Qui définit les pas de danse ? On aurait tort, et ce serait une erreur monumentale, de sous-estimer le Ministre des Affaires Étrangèr...
Qui définit les pas de danse ?
On aurait tort, et ce serait une erreur monumentale, de sous-estimer le Ministre des Affaires Étrangères comorien—un homme d’expérience au niveau international, qui maîtrise les ficelles de la diplomatie et qui n’est pas facile à éliminer. Contrairement à ce qu’on pense, l’accord-cadre a juste formulé, ou plutôt reformulé, les positions qu’il défend avec calme, détermination, et fermeté.

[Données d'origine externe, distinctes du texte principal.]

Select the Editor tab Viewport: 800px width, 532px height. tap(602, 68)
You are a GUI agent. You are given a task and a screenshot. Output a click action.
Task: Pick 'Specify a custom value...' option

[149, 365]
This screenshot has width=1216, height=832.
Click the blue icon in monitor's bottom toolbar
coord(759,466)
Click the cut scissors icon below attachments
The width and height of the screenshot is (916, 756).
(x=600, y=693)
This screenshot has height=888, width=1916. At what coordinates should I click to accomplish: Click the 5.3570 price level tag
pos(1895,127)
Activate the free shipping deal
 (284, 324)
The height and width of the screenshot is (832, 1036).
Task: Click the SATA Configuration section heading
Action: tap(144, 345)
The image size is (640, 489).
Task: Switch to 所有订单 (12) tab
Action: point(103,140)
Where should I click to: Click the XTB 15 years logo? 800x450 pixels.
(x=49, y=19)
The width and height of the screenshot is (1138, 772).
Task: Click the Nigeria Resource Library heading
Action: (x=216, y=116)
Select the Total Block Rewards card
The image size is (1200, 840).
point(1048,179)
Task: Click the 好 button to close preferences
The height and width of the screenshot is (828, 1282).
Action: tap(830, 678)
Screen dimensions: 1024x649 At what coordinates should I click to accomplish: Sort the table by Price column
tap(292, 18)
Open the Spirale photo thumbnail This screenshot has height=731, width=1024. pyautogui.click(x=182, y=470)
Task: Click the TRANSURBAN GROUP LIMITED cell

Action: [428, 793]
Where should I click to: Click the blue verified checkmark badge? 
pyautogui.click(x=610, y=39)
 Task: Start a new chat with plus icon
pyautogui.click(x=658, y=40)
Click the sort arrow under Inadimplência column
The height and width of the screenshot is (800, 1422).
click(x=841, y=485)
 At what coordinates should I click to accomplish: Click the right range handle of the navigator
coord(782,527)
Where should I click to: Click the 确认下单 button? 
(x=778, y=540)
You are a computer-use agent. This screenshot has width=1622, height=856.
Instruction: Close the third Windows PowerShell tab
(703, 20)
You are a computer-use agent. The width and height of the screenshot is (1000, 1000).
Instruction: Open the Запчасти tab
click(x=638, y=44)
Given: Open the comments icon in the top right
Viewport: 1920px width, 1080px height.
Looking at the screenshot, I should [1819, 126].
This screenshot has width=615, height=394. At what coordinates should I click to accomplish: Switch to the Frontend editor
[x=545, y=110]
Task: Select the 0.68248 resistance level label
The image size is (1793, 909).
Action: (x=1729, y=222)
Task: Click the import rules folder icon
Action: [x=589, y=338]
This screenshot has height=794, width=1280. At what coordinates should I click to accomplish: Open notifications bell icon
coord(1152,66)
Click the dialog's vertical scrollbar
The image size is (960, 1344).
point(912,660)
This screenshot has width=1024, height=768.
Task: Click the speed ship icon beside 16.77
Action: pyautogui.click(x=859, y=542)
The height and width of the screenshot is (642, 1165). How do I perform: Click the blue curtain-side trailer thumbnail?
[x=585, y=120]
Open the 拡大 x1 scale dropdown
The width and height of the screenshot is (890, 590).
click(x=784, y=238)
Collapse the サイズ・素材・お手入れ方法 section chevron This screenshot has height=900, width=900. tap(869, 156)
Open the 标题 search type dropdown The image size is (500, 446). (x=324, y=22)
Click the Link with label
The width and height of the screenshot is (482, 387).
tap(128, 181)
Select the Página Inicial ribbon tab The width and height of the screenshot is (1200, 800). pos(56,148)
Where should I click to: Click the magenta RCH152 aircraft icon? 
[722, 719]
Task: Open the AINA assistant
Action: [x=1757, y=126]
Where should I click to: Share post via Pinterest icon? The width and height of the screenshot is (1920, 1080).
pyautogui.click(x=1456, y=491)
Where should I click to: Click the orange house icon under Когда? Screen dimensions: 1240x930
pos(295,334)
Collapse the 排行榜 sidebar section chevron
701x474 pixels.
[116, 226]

À l’issue de la dernière réunion, il a clairement signifié qu’il s’était agi de parler de là suppression progressive du Visa—chose qui n’a pas été relevée mais en réelle accord avec la philosophie des la Feuille de Route, de l’accord d’amitié franco-comorienne, du discours de rapprochement institutionnel annoncé par l’ancien ambassadeur de France, Luc Hallade. Il dit vrai sur ce point, mais nos parlementaires aussi disent vrai.
Le Visa, comme défendu par nos parlementaires, ne sera en effet pas « éradiqué »—il sera là. Mais, et c’est là qu’on se fait officiellement entuber, avec une technique de communication très bien ficelée—le Visa sera tellement révisé, modifié, assoupli qu’il n’en restera rien de sa substance.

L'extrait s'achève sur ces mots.